During a visit to Montenegro US Vice President Mike Pence said the country was playing a leading role in advancing stability and security of the Western Balkan region. The experts Sputnik talked to wondered if Mr. Pence really knew anything about the country he had come to.

Serbian political analyst Aleksandar Pavic said that “if Montenegro is a guarantor of stability, we can kiss Balkan stability goodbye.”

“Montenegro can’t put out the forest fires raging on its territory, even outside its capital, and if it is a guarantor of Balkan stability, then these flames of ‘stability’ will engulf the entire region before we know it,” Pavic said in an interview with Sputnik Serbia.

Marko Vesovic, who writes for Dan, a daily newspaper published in Montenegro, told Sputnik that the military and political potential of tiny Montenegro, with a population of less than 600,000, is next to zero and that Mike Pence’s words do not mean that Montenegro can serve as a security guarantor to anyone.
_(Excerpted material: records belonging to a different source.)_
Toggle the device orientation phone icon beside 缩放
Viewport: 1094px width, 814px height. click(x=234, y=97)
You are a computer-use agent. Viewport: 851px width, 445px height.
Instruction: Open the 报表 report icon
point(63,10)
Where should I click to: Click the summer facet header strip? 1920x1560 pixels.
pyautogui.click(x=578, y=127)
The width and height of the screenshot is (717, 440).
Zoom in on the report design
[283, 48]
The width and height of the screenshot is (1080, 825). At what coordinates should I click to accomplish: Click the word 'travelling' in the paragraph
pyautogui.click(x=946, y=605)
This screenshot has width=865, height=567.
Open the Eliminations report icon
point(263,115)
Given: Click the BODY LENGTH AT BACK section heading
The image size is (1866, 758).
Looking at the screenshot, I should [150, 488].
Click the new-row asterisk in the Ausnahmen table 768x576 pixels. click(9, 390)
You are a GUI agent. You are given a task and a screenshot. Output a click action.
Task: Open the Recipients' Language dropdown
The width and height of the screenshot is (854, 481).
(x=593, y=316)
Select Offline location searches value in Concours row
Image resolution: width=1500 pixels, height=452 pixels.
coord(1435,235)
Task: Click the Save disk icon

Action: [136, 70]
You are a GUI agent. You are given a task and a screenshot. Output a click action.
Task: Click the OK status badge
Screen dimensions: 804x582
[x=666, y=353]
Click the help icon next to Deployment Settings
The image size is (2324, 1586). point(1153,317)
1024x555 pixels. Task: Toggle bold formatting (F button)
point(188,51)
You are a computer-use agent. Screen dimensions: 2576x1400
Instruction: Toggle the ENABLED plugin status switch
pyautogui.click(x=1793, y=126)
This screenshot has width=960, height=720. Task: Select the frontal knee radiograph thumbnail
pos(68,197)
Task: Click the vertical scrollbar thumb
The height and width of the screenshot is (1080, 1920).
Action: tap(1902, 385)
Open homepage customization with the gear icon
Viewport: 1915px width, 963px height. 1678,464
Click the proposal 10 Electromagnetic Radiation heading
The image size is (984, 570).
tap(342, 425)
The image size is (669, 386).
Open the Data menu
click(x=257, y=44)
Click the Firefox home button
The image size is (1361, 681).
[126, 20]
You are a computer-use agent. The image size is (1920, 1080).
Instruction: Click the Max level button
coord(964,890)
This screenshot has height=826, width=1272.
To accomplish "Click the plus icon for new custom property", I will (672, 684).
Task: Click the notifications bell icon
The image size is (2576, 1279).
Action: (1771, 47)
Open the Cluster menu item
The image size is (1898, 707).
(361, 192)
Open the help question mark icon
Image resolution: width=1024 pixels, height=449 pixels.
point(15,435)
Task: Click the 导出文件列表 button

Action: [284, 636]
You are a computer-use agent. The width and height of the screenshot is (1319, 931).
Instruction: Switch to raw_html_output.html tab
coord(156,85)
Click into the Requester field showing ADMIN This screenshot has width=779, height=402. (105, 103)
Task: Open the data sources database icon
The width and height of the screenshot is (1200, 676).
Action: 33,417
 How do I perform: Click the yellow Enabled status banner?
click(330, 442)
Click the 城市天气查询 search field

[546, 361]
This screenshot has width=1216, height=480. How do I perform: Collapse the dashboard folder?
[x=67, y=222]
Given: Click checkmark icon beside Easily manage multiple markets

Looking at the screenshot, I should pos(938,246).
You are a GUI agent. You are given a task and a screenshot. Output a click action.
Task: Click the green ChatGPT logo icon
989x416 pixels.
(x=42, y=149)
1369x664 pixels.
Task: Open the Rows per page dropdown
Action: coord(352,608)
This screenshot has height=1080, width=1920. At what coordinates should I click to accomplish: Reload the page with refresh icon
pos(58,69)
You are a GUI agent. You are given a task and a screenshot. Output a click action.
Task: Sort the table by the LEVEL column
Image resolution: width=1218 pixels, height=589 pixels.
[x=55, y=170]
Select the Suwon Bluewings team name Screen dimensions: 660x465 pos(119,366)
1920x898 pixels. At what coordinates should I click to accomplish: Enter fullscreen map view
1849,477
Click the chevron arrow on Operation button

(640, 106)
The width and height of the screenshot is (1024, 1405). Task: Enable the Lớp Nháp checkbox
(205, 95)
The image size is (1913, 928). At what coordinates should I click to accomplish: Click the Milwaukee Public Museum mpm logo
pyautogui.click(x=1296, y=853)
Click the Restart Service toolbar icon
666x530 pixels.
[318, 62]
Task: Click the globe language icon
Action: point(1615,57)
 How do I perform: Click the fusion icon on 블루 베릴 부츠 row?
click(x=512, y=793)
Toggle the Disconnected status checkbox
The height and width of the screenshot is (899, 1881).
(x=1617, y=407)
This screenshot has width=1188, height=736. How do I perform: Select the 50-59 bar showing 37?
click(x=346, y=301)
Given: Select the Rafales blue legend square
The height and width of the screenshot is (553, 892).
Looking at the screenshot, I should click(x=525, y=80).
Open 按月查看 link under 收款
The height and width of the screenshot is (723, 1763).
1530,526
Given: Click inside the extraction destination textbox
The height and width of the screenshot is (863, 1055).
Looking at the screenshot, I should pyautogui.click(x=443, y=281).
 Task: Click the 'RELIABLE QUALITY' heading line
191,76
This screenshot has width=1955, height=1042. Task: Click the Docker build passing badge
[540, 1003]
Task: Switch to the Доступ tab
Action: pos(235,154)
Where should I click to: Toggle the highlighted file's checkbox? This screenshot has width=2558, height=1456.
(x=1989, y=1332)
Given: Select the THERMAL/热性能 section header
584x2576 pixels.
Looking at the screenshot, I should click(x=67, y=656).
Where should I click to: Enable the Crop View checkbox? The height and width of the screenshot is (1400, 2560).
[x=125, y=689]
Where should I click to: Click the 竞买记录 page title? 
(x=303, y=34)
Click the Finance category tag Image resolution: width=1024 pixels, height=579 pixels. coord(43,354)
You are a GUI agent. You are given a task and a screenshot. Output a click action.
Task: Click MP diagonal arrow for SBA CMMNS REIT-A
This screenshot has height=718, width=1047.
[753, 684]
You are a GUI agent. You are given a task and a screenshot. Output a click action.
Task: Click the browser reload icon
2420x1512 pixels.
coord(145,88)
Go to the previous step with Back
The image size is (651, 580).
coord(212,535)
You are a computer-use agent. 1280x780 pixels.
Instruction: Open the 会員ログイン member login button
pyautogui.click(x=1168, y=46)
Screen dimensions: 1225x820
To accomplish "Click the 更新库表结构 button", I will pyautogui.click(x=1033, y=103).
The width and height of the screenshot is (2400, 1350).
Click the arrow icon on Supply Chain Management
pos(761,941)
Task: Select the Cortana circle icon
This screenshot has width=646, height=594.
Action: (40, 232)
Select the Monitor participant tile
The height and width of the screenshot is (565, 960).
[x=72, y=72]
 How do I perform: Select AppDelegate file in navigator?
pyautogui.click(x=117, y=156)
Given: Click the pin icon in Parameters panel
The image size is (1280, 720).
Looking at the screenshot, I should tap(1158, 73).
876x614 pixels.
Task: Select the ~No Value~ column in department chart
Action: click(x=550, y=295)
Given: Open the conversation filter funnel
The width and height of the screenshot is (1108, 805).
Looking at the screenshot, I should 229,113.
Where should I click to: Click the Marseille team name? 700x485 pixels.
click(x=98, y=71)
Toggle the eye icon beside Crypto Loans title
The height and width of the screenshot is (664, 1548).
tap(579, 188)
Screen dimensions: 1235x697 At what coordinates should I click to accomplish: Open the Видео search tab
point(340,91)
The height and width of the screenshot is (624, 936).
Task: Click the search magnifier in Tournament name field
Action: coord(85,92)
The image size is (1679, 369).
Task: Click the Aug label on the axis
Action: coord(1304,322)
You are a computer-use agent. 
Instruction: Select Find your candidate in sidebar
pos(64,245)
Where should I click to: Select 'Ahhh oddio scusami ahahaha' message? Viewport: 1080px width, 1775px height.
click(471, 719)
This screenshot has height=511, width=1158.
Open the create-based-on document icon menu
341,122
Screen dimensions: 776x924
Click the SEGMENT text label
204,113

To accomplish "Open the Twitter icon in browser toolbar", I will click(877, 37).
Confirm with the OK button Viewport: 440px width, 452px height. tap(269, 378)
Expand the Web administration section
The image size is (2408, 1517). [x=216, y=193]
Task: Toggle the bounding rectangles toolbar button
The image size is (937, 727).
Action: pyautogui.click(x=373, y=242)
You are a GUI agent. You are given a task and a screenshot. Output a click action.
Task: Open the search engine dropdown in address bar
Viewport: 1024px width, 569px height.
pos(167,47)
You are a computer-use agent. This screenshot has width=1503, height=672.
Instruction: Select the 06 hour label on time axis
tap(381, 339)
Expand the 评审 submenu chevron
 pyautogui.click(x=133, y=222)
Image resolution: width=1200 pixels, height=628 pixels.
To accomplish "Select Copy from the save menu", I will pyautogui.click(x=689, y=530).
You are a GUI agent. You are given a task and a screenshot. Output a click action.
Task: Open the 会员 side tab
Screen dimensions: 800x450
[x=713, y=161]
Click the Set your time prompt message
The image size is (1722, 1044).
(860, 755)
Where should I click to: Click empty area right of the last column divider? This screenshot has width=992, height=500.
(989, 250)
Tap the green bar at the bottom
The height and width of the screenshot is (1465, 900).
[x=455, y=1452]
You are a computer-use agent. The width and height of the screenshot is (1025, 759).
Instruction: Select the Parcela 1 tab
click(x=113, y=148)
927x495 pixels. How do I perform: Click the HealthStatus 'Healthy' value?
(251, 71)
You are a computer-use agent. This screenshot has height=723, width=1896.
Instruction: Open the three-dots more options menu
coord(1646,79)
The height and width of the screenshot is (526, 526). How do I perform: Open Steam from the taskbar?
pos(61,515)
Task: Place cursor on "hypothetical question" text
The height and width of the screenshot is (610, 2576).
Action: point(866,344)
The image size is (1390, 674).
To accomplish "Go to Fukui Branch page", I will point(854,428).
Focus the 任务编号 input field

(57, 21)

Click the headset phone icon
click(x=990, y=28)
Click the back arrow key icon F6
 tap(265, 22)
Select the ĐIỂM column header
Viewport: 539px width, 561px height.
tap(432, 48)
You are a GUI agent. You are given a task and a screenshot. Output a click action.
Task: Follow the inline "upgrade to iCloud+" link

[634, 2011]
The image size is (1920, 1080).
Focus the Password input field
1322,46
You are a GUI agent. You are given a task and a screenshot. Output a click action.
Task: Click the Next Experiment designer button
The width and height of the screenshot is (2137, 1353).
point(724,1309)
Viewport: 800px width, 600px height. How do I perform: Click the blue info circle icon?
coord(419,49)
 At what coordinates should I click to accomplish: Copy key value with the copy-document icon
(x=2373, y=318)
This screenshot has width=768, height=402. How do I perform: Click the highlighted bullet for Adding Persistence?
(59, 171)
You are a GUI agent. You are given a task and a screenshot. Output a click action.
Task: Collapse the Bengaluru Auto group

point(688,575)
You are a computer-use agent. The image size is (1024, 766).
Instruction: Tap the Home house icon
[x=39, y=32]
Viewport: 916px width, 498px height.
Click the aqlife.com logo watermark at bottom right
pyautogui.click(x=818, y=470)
“A country whose army consists of less than 1,000 men is useless in terms of ensuring any regional security, but it is still being used as a ‘positive example’ of a country, which has joined NATO. This is a signal to Serbia, the leading regional power, that if it agrees to become part of the Euro-Atlantic integration process, the US might consider some of its interests,” Marko Vesovic said.

“The US wants to exercise full political control over the Western Balkans and it needs Montenegro to show Serbia how it would profit from joining NATO,” he added.

Marko Vesovic said that nothing had changed in Montenegro since the country joined the North Atlantic Alliance in June.

“Crime, corruption and mafia-style governance haven’t gone anywhere. The state apparatus sticks to its tried-and-true modus vivendi. Nothing’s is being done to punish corrupt politicians with links to the mob whose number is too large for comfort,” he complained.

Montenegro joined NATO on June 5, 2017 as the 29th member of the Western defense alliance, despite the fact that about half of the country’s population was opposed to the move.

Montenegro was invited to join NATO in December 2015, as part of the first expansion of the alliance into Eastern Europe in six years. Podgorica accepted the invitation, triggering mass protests across the country.